> _Exercise_: List every character the post on Walken's film career names as a role he played, along with the movie each one comes from.

> _Document passage_:
# # #

Tuesday, November 3, 2009

Song and Dance Man


I don't exactly remember the first time I saw the often brilliant Christoper Walken on screen. Probably it was in 1977's The Sentinel, a horror flick about the guardian of the Gates of Hell in a New York City Brownstone. It starred a slew of folks whose names everyone knew in the 70's, but are completely unknown by the Twilight generation. Walken played Detective Rizzo. I remember being completely freaked out by it's combination of special effects and actors who had real birth defects and deformities. The scenes in the clip below really don't do it justice, but you get the general idea:



I remember him next in Michael Cimino's 1978 Vietnam flick The Deer Hunter, in which Walken portrayed Nick, a POW forced to play Russian Roulette by his captors. I didn't really appreciate this film when it forst came out - it was a war movie, after all (and someday we'll talk about my aversion to war movies), but Walken is brilliant in this intense scene with Robert DiNiro:



We'll skip Cimino's infamous and ill-fated Heaven's Gate and move on to Herbert Ross' 1981 bizarre Depression Era musical Pennies from Heaven, where he lip-synchs to an old recording of Fats Waller's "Let's Misbehave," and in which he finally gets to display the dance training he received as a child:



Then there was Douglas Trumball's 1983 Brainstorm, infamous as Natalie Wood's last film, about a machine designed to record dreams which ultimately ends up recording Louise Fletcher's character's death experience:



That same year, he played Johnny Smith in David Cronenberg's adaptation of Stephen King's The Dead Zone:



Skipping through Walken's 1985 Bond appearance (A View to a Kill) and 1988's Neil Simon memory play, Biloxi Blues in 1988, we come upon 1989's Communion, based on author Whitley Streiber's semi-autobiographical alien abduction novel. It's probably the movie that cemented Walken as a weirdo, but it remains one of his most interesting performances:



Four years later, Walken played Max Schreck in Tim Burton's Batman Returns. Named for the actor who first played Dracula (albeit unofficially), Schreck is an evil department store owner who is planning on taking Gotham City down with the help of Danny DeVito's Penguin:



Walken's career just goes on and on. From his many appearances on"Saturday Night Live"

# # #

> _Supplied material_:
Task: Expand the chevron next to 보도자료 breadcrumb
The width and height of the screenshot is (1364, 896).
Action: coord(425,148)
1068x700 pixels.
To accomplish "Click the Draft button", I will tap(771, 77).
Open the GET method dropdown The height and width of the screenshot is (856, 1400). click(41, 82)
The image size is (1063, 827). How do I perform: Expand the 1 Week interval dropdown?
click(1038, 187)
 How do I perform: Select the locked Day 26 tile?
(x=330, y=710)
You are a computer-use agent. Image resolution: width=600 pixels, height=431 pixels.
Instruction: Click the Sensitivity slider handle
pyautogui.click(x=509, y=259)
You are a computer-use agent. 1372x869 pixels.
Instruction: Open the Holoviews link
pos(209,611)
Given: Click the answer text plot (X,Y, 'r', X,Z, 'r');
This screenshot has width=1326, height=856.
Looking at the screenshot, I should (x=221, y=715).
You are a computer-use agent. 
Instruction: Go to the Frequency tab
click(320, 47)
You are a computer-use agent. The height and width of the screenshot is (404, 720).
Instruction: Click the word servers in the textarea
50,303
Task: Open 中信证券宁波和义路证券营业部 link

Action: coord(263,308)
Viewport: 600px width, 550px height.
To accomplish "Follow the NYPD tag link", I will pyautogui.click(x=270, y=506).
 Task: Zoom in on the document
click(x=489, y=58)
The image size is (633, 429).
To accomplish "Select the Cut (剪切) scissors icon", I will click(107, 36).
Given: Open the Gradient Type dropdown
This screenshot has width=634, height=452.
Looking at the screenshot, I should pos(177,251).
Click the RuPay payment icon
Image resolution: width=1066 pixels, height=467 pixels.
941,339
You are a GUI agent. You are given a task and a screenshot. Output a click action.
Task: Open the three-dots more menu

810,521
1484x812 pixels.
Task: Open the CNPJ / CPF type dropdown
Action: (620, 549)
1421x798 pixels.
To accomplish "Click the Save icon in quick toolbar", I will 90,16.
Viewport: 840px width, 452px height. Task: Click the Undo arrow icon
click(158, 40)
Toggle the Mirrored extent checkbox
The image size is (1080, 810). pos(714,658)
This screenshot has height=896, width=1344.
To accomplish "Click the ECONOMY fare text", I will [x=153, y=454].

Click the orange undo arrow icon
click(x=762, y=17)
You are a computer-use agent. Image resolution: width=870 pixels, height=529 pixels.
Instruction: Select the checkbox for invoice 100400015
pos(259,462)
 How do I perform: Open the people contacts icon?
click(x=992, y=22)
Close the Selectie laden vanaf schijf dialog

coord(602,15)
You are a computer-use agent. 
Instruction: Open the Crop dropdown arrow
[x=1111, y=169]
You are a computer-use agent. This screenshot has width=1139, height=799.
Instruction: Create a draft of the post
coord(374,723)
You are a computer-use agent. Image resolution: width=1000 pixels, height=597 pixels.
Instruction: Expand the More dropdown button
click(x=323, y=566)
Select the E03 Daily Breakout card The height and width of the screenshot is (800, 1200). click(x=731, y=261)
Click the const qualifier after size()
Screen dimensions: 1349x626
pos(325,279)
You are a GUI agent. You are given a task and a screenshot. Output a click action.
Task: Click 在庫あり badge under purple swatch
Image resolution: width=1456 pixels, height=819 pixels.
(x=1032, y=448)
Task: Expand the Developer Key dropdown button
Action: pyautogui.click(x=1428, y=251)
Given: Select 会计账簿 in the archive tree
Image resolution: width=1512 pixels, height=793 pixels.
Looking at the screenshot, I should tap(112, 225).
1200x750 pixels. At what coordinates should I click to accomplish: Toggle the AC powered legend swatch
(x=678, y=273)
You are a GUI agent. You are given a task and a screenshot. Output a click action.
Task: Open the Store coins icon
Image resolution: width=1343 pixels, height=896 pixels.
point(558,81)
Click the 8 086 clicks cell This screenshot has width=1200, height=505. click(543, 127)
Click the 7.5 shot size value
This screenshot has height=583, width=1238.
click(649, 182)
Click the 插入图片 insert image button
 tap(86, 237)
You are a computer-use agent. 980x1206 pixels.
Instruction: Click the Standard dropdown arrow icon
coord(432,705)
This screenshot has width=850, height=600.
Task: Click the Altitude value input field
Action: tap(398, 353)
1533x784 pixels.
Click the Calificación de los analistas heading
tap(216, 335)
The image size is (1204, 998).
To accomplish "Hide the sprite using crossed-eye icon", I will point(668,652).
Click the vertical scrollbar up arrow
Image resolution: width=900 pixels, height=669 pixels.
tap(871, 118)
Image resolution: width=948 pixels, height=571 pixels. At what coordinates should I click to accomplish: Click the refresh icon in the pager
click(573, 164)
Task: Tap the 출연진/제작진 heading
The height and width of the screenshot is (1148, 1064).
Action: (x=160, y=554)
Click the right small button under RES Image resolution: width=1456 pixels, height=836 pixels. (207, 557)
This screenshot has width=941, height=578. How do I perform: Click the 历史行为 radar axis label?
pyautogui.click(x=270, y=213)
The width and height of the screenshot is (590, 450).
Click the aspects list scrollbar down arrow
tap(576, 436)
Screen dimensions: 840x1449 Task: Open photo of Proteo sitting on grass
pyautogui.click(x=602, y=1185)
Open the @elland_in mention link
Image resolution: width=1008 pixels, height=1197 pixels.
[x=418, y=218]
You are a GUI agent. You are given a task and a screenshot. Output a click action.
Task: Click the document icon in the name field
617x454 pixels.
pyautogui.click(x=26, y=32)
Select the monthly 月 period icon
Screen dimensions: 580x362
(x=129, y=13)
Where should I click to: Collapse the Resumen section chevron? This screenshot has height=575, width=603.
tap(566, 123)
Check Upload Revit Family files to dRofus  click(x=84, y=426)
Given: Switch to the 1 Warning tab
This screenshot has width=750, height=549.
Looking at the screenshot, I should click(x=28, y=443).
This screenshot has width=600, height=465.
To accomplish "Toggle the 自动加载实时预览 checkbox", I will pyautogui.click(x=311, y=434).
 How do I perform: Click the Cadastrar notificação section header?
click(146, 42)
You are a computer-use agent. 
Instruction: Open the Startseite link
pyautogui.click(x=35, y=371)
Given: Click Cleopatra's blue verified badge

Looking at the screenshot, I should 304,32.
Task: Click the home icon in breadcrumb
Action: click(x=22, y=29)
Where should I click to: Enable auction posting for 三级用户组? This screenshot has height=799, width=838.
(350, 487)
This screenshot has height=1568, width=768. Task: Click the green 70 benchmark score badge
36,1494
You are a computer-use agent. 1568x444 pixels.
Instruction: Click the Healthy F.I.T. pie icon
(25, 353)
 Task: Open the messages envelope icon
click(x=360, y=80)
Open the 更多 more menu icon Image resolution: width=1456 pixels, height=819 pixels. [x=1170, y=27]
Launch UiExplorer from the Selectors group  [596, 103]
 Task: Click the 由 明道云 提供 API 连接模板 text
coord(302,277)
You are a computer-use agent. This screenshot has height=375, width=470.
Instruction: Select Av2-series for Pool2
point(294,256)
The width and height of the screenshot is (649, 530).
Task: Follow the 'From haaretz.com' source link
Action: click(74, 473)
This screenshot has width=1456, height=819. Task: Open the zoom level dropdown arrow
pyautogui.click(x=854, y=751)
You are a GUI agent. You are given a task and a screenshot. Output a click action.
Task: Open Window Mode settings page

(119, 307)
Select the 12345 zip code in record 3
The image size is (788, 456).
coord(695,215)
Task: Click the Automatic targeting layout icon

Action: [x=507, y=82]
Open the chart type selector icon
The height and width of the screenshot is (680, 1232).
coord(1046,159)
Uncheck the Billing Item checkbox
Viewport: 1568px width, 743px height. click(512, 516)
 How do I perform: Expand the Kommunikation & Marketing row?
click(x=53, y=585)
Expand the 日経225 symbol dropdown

# # #

> _Reply to the task_:
- Detective Rizzo, in The Sentinel (1977)
- Nick, in The Deer Hunter (1978)
- Johnny Smith, in The Dead Zone (1983)
- Max Schreck, in Batman Returns